Sunday, 11 December 2011

Are the Libdems just a Tory Faction now?

Well no its worse than that if Nick Glegg was a Government Minister and  the leader of a faction  within the Tory party (Like the Bruge group) and he had been humiliated by his leader. To the extent that  the Deputy prime minister was
"bitterly disappointed" by the outcome of the EU summit, and says he is still committed to the coalition government with the Conservatives. adding that David Cameron's decision to veto a new EU treaty would leave the UK "isolated and marginalised".
 He could, no probably nd would have resigned  from his cabinet position and  returned to the Backbenches and be probably be followed  if they had any ounce of morality by his fellow Libdem ministers.

U K's new position on the World Map
Of course this would have led to the fall of the coalition . So Clegg and his colleagues are showing that far from being a moderating influence on Camerons Conservative, they are in such a weak position that they can't even stand up for their principals and are prepared to accept th UK Isolationist Role and its new position as a Mid Atlantic Island with no influence in Europe treated like a minor power by the US and the rest of the World regarding us as the home of greedy bankers .

Clegg seems to be a impossible position he clearly leads a party that if they were in opposition would have been the most vocal opponent of Cameron's pathetic kowtowing to the Tory Eurosceptic right who may be a faction that  but clearly has more and influence that he ad his rag tag army has.
However if he was to call time on the coalition and force a General Election it it is unlikely his party would return anything but a rump.

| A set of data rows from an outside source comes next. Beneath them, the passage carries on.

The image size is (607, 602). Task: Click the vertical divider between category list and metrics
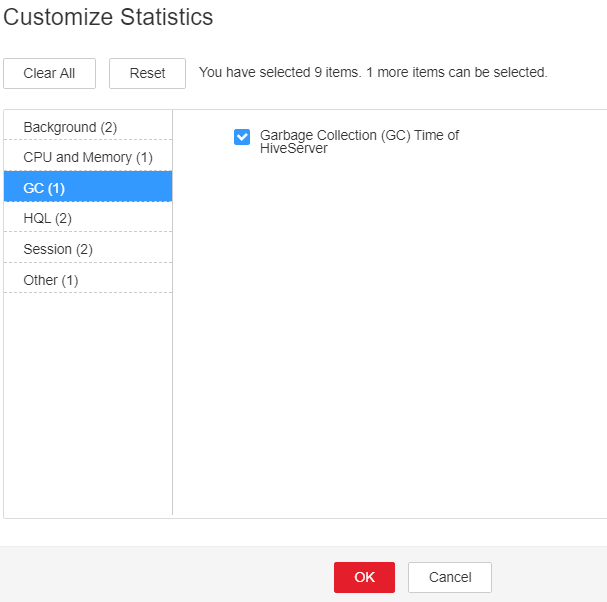coord(173,312)
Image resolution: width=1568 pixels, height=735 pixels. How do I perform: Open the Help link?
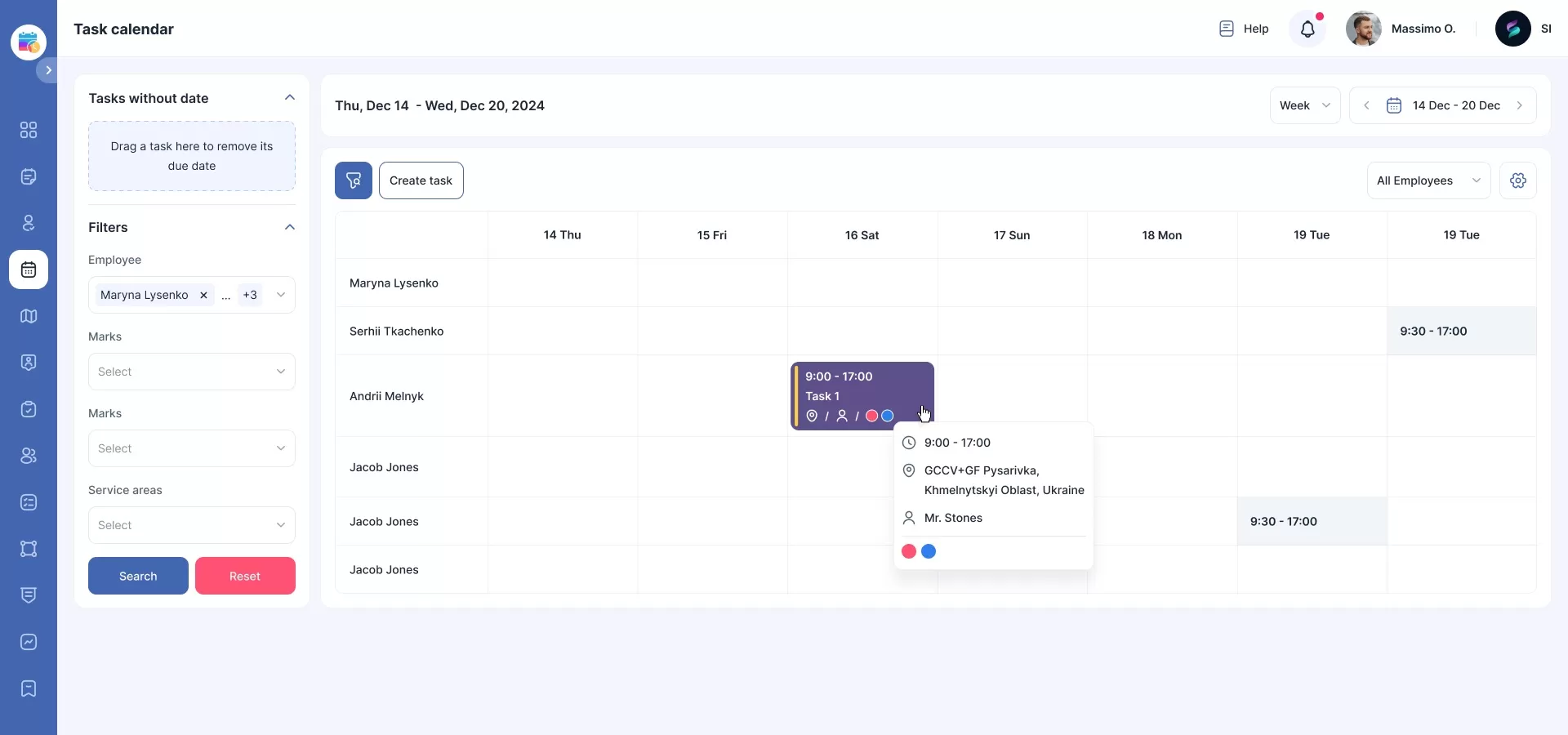[1244, 29]
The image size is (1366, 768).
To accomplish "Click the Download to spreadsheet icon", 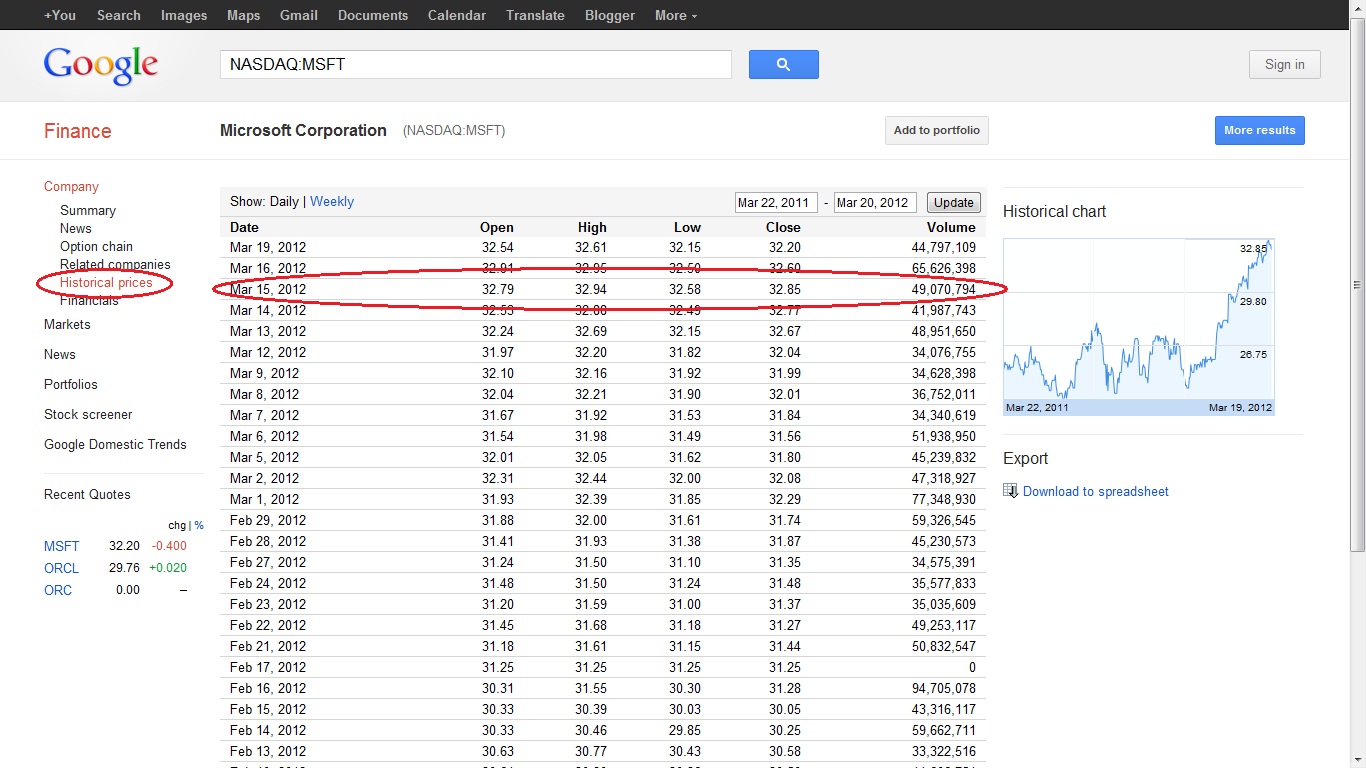I will click(1010, 491).
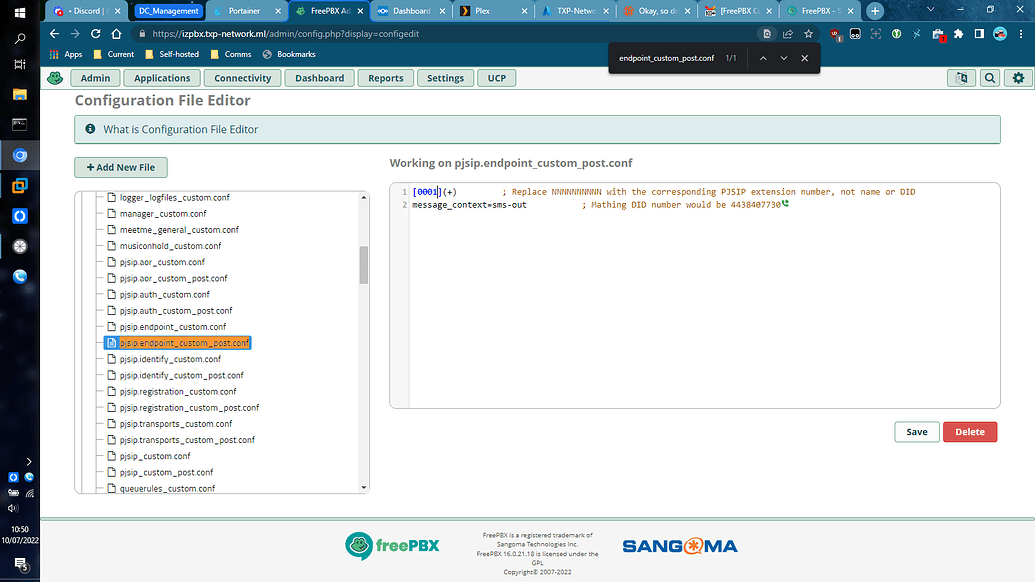Open the Admin menu
Viewport: 1035px width, 582px height.
pyautogui.click(x=95, y=77)
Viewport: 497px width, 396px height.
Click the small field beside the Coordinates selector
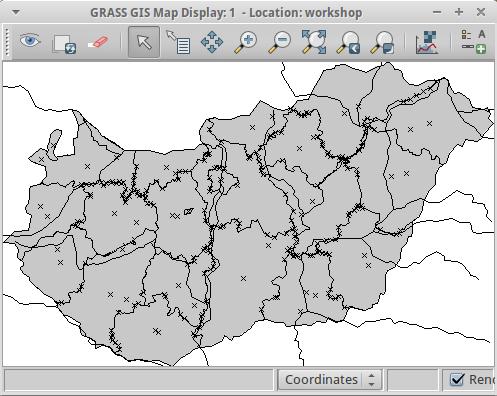coord(413,379)
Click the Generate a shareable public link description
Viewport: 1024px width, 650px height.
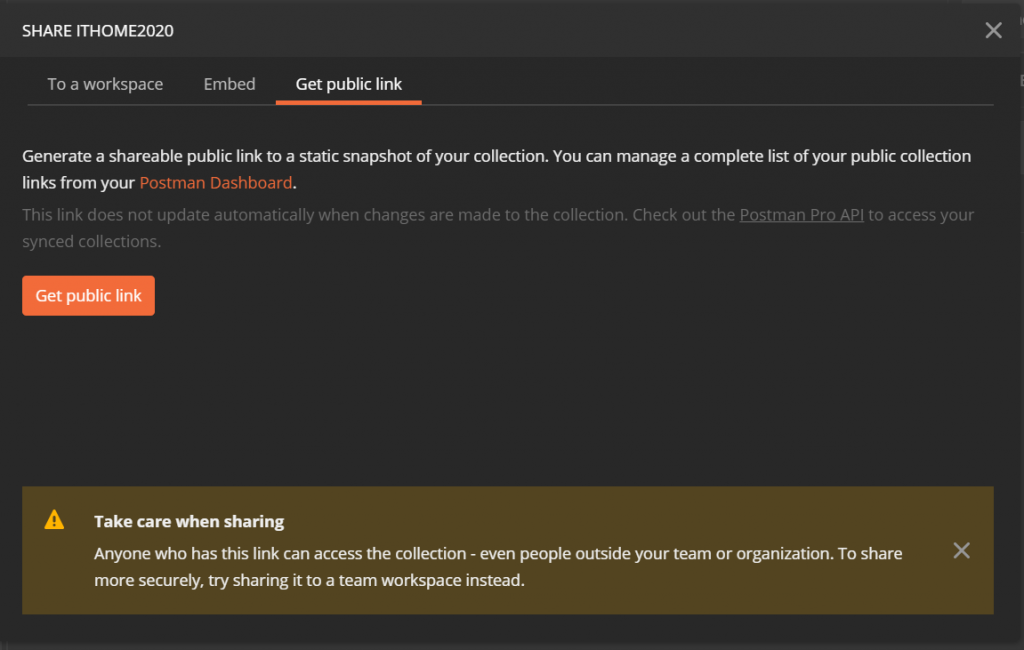click(496, 157)
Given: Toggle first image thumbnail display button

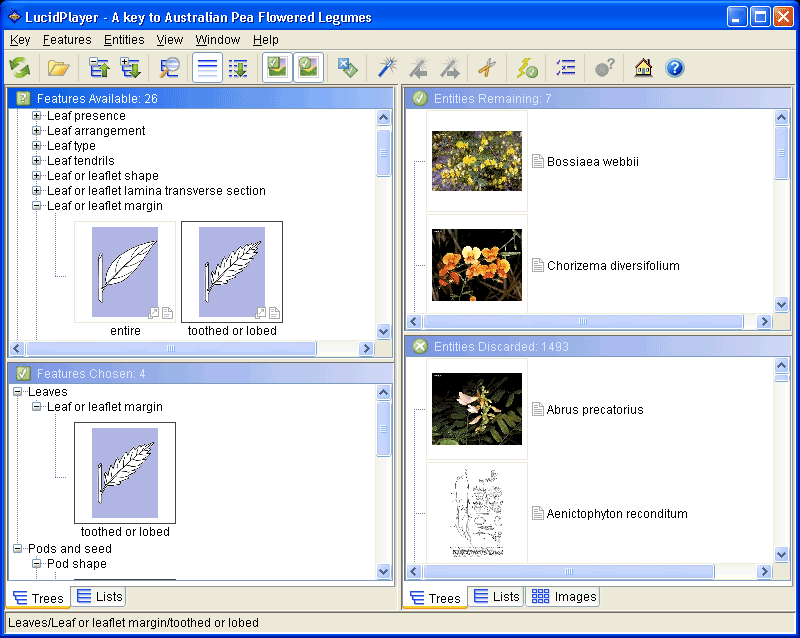Looking at the screenshot, I should [x=277, y=68].
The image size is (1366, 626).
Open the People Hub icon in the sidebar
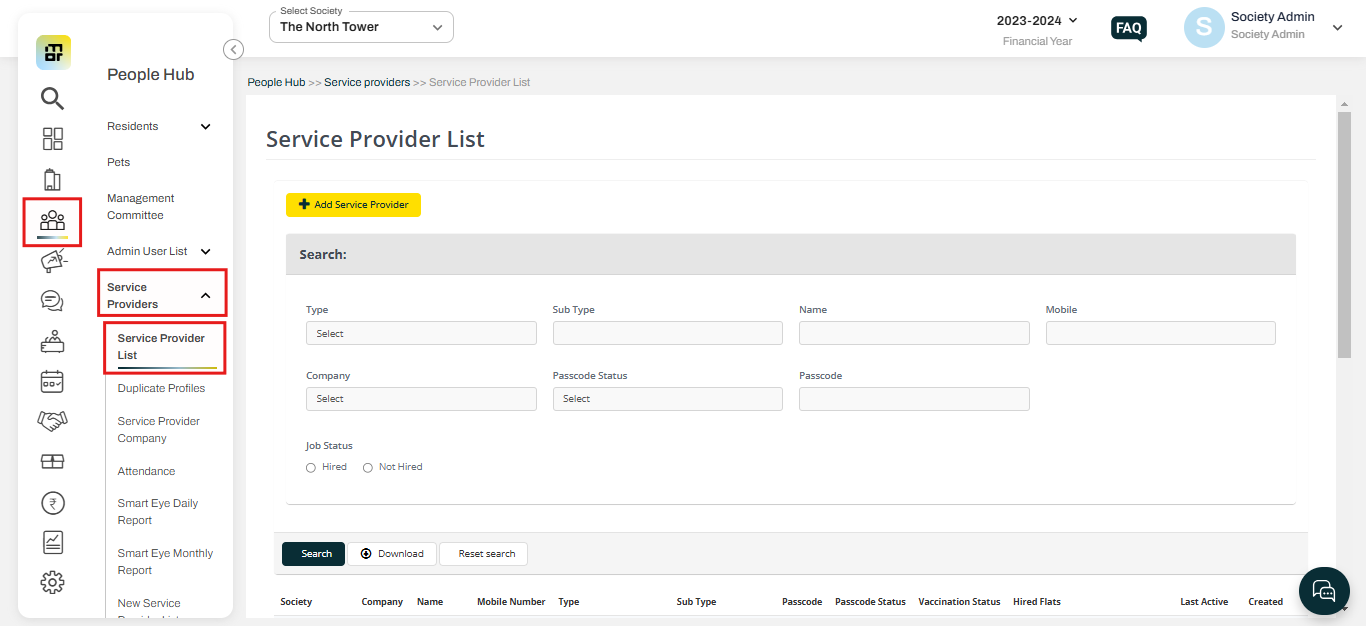click(x=52, y=220)
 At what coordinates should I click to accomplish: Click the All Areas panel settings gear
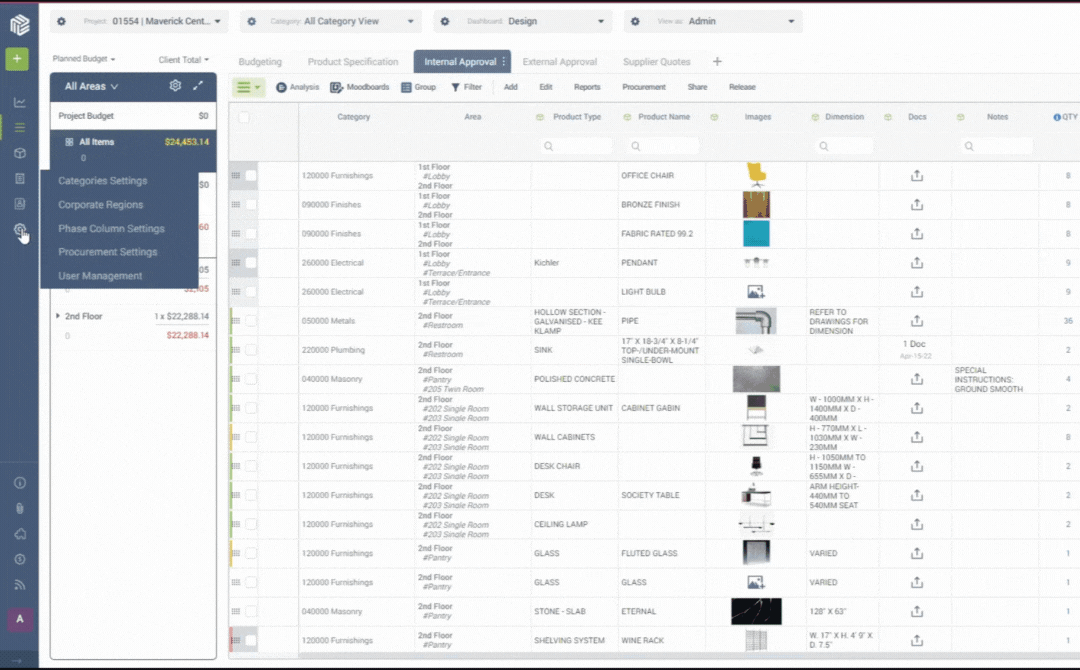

Cameron has clearly humiliated his deputy but unlike previous Ministers, who had previously experienced  this such as  such as Geoffrey Howe after in the aftermath of the Prime Minister's Margaret Thatcher position at the Rome European Council meeting way back in November 1990, at which she had declared for the first time that Britain would never enter a single currency , left the Cabinet and  this led to his resignation speech. where he offered a striking cricket metaphor for British negotiations on EMU in Europe:
"It is rather like sending your opening batsmen to the crease, only for them to find, as the first balls are being bowled, that their bats have been broken before the game by the team captain". 
In Clegg's case it seems that he wasn't even allowed on the team bus.